Fig 3. Genes encoding secreted proteins such as giant-lens are important for social gene regulation.

(A) Genes encoding for proteins that are secreted in Drosophila melanogaster exhibit higher social connectivity (i.e. more strongly socially regulate larval expression) in nurse heads than genes encoding for non-secreted proteins (P-values from Wilcoxon test). (B) The protein giant-lens is one of the genes coding for secreted proteins with the highest social connectivity in nurse heads. Based on our data, giant-lens expressed in stage-specific nurse heads (red) appears to inhibit the expression of the homolog of human EGFR substrate 8 (eps8) expressed in worker-destined larvae (blue). The expression of giant-lens in nurses of a given colony was negatively correlated to the expression of eps8 in larvae of the same sampled colony (rho = -0.270, P < 0.001, N = 25 colony/stage pairings after removing missing samples). Expression at stage i is equal to log₂(expression_i/expression₁), i.e. the ratio of expression at the given stage to expression at L1.

Fig 4. Highly social genes tend to be less evolutionarily constrained.

Selective constraint, estimated from whole-genome polymorphism data, is (A) positively correlated with within-tissue connectivity (Spearman correlation; head: rho = 0.122, P < 0.001; abdomen: rho = 0.217, P < 0.001), but negatively correlated with (B) social connectivity (head: rho = -0.090, P = 0.009; abdomen: rho = -0.150, P < 0.001) and (C) sociality index (head: rho = -0.132, P < 0.001; abdomen: rho = -0.223, P < 0.001), where sociality index is the difference between social and within-tissue connectivity per gene.

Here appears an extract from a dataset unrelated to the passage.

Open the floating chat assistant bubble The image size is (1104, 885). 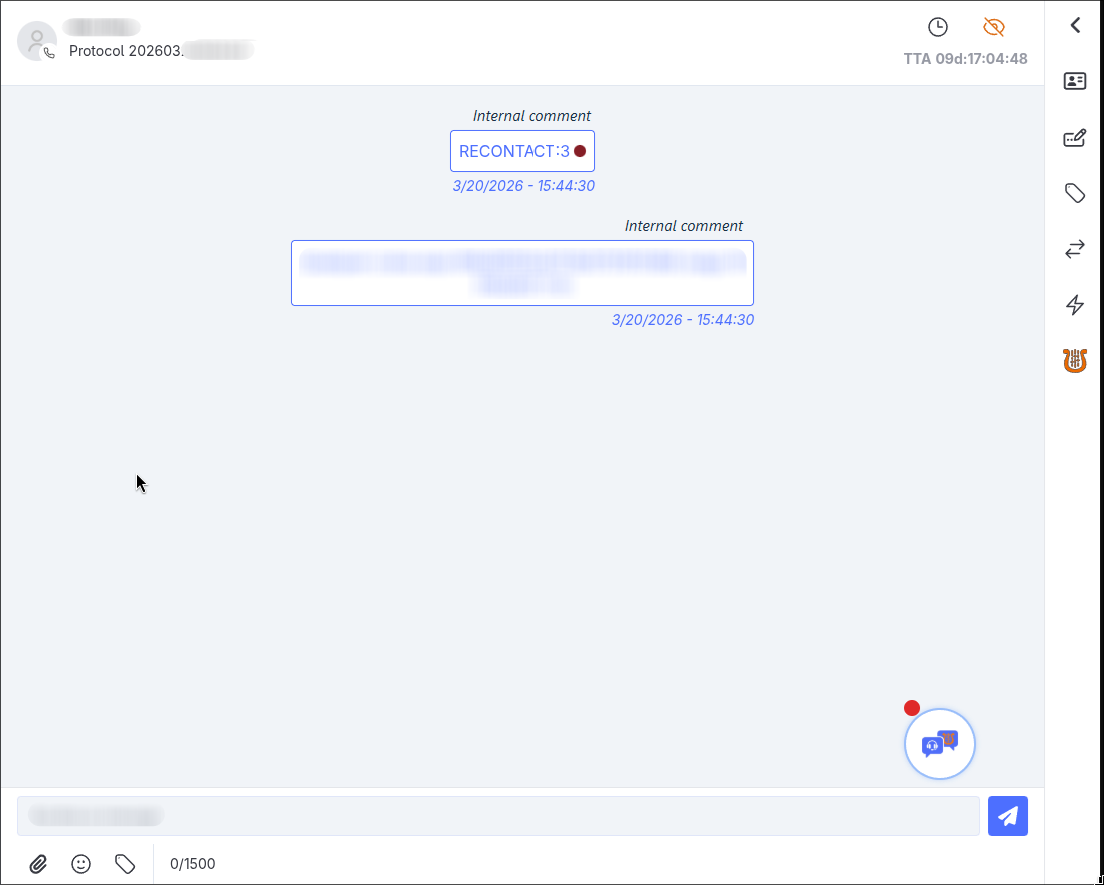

Each point in (A-C) indicates a single gene, as expressed in nurse heads or abdomens. Lines are trendlines from linear model. (D) Sociality index differs according to estimated evolutionary age (GLM; LRT; χ² = 57.357, P < 0.001), as ancient genes tended to have lower sociality indices than all other categories (Tukey’s post-hoc test; ancient—insect: P < 0.001, ancient—hymenoptera: P < 0.001, ancient—ant: P < 0.001, all other comparisons P > 0.05). Individual points depict average values across nurse heads and abdomens for all genes within each estimated evolutionary age class, indicated by labels on points. Error bars depict 95% confidence intervals from bootstrapping. Numbers in parentheses indicate number of genes in each age class.